The opinion of the court was delivered by: Oliver W. Wanger United States District Judge
REGENSKE, MULDER & COMPANY'S MOTION FOR RECONSIDERATION OF MOTION FOR SUMMARY JUDGMENT AGAINST VALLEY GOLD (DOCS. 390)
Genske Mulder and Company ("Genske Mulder"), a certified public accounting firm, moves for reconsideration of the May 17, 2011 memorandum decision denying Genske Mulder's motion for summary judgment against Valley Gold LLC ("Valley Gold") (Doc. 377) ("Memorandum Decision"). Doc. 390. Plaintiffs oppose the motion.

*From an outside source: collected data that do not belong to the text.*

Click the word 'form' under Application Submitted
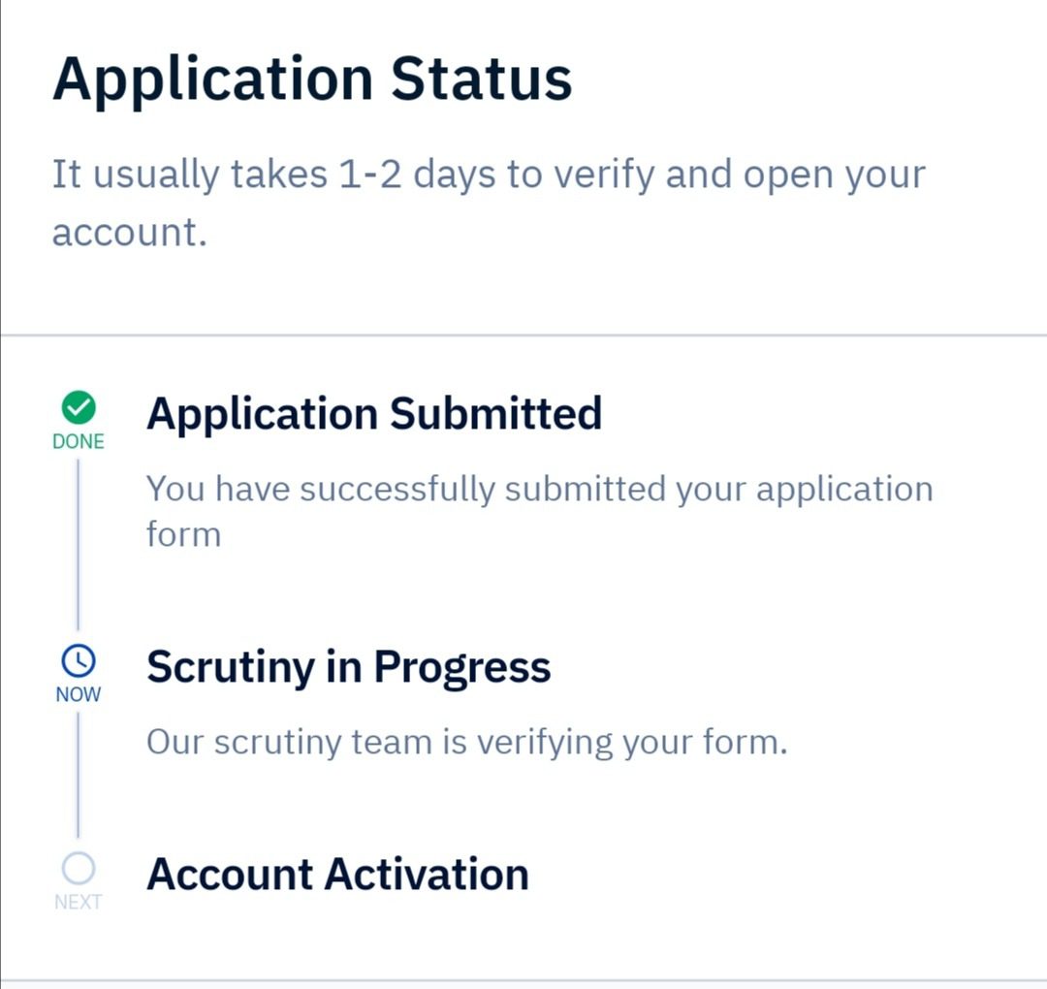 tap(183, 534)
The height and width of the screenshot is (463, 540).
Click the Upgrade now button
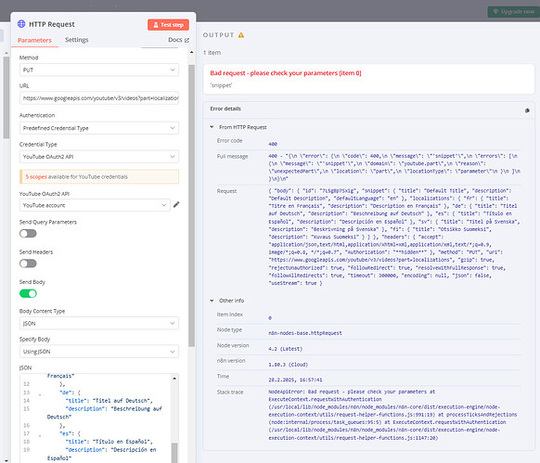tap(513, 12)
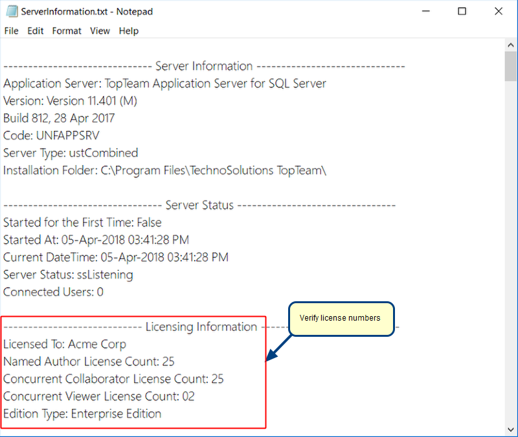This screenshot has height=437, width=518.
Task: Click the "Edition Type: Enterprise Edition" line
Action: [x=82, y=414]
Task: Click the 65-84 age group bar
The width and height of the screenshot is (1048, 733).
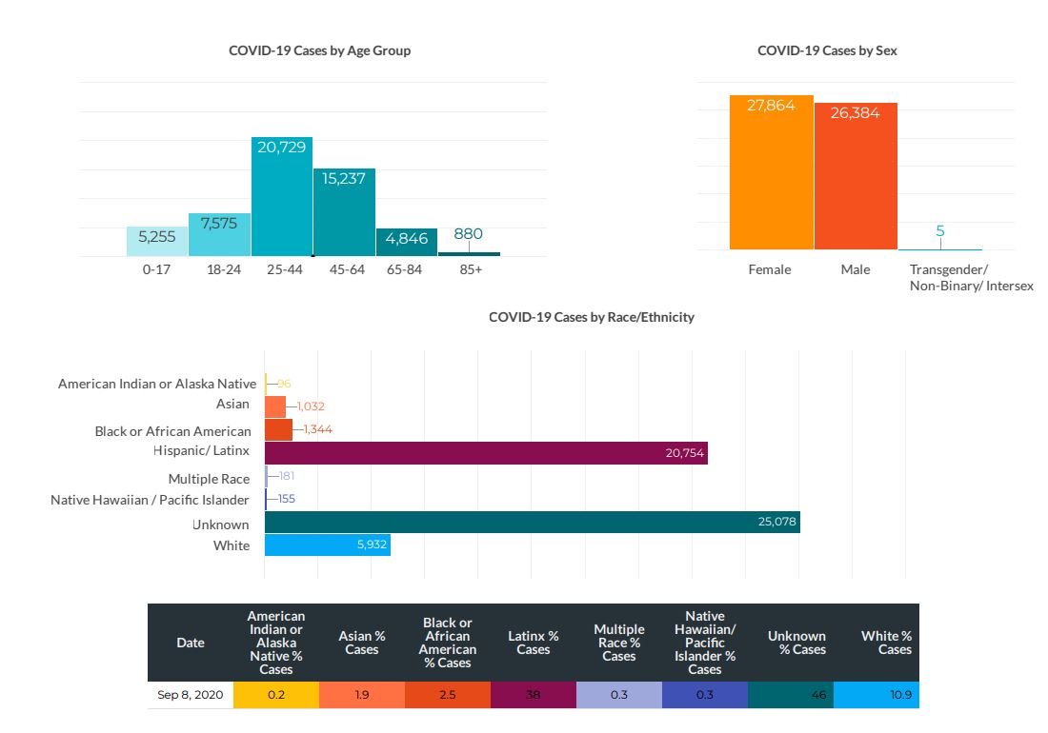Action: (x=407, y=243)
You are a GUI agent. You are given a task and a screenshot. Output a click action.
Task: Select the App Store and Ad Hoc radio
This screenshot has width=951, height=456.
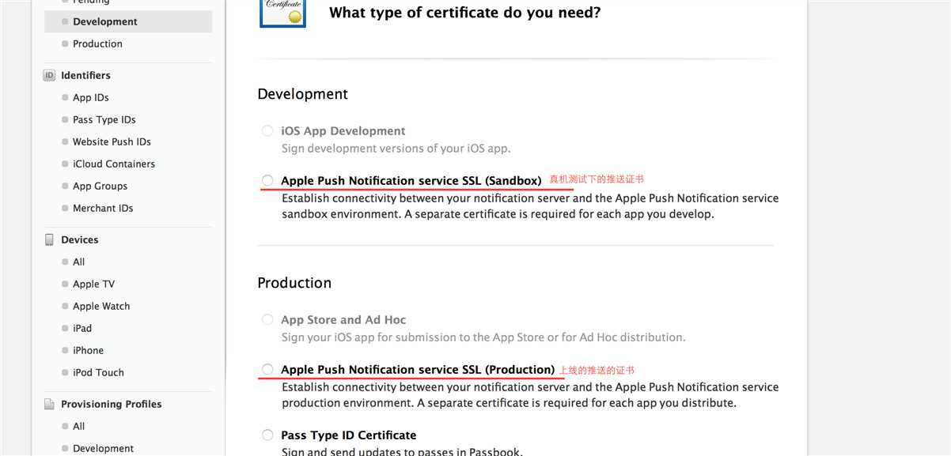pyautogui.click(x=267, y=320)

Doc.397.
This lawsuit concerns alleged misrepresentations in the financial projections and Offering Memorandum for Valley Gold, which Plaintiffs allege induced them, individually and through Central Valley Dairymen, to invest more than $530,000 in the formation of Valley Gold and to supply millions of dollars worth of milk to Valley Gold, for which they were never paid.
Plaintiffs' Third Amended Complaint ("TAC"), filed November 1, 2010, asserts the following Causes of Action against Downey Brand and Genske Mulder: (1) Fourth Cause of Action for securities fraud: Securities Exchange Act of 1934; (2) Fifth Cause of Action for violation of California securities law; (3) Sixth Cause of Action for negligence; (4) Seventh Cause of Action for intentional misrepresentation; and (5) Eighth Cause of Action for negligent misrepresentation. Doc. 329. Plaintiffs also assert the Sixth Cause of Action for negligence derivatively on behalf of Valley Gold.

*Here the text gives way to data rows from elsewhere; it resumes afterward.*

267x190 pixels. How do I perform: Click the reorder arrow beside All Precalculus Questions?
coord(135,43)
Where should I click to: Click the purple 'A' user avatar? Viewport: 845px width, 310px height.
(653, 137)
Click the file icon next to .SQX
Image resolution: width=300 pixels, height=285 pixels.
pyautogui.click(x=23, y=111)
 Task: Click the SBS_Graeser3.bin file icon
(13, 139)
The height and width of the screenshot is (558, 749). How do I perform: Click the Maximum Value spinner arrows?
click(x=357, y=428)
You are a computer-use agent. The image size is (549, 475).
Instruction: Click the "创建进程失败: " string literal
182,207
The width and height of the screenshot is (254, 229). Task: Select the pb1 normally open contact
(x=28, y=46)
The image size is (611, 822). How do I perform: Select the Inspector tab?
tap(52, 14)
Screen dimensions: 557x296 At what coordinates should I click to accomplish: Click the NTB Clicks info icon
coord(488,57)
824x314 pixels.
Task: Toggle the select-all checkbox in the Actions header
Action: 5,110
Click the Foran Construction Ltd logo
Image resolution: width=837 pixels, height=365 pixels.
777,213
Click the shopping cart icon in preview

Downey Brand and Genske Mulder filed motions for summary judgment against Plaintiffs in late 2009, which were heard on December 21, 2009. Summary judgment was granted against Plaintiff Antonio Estevam (Doc. 297) and Plaintiff Maria Machado as trustee of the Machado Family Trust (Doc. 298). By memorandum decision and order dated September 30, 2010, summary judgment was granted in part, denied in part, and deferred in part against Joseph Lopes as trustee for the Estate of Raymond Lopes. Doc. 301. The memorandum decision granted Downey Brand's and Genske Mulder's motions for summary judgment on (1) the Fifth Cause of Action against Joseph Lopes as trustee for the Estate of Raymond Lopes and (2) claims for consequential damages under the Fourth and Fifth Cause of Actions for failure to receive payment for milk shipped to Central Valley Dairymen, Inc. ("CVD"). Doc. 301, 48,53.
Plaintiffs were permitted to, but did not, file supplemental oppositions to the summary judgment motions before January 25, 2011 (Doc. 329, 36). Downey Brand filed a combined supplemental reply on February 15, 2011 (Doc. 344), and Genske Mulder filed a combined supplemental reply on February 14, 2011 (Doc. 343). Plaintiffs were permitted to file supplemental oppositions on or before March 15, 2011 (Doc. 352), and did so (Docs. 363, 364). Downey Brand and Genske Mulder filed second supplemental replies March 25, 2011 (Docs. 366, 367). The motions were heard April 1 and 6, 2011.
The Memorandum Decision issued May 17, 2011: (1) denied Plaintiffs' request for clarification of the court's earlier rulings; (2) rejected Plaintiffs' offer of proof; (3) granted Downey Brand's motions for summary judgment as to the individual Plaintiffs' claims regarding Valley Gold's business plan and the Sixth Cause of Action, and denied the motions as to the Fourth, Seventh, and Eighth Causes of Action; (4) granted Downey Brand's motion for summary judgment as to the derivative claim asserted on behalf of Valley Gold; (5) granted Genske Mulder's motions for summary judgment as to the individual Plaintiffs on the Sixth Cause of Action, any misrepresentation claims regarding the Offering Memorandum and business plan, and allegations that Genske Mulder should have discovered George Vieira's wrongdoings, should have advised Plaintiffs as to the Milk Fund, should have advised Plaintiffs as to the viability and reputation of the New Jersey distributor, and should have disclosed to Plaintiffs that Valley Gold was selling its cheese at a discount, and denied as to the other Fourth Cause of Action allegations, Seventh Cause of Action, and Eighth Cause of Action; and (6) granted Genske Mulder's motions for summary judgment as to any Valley Gold claims based on allegations that Genske Mulder should have discovered Mr. Vieira's wrongdoings, should have advised Valley Gold as to the Milk Fund, should have advised Valley Gold as to the visibility and reputation of the New Jersey distributor, and should have disclosed to Valley Gold that Valley Gold was selling its cheese at a discount, and denied as to the other Valley Gold Sixth Cause of Action (derivative claim) allegations. Doc. 377.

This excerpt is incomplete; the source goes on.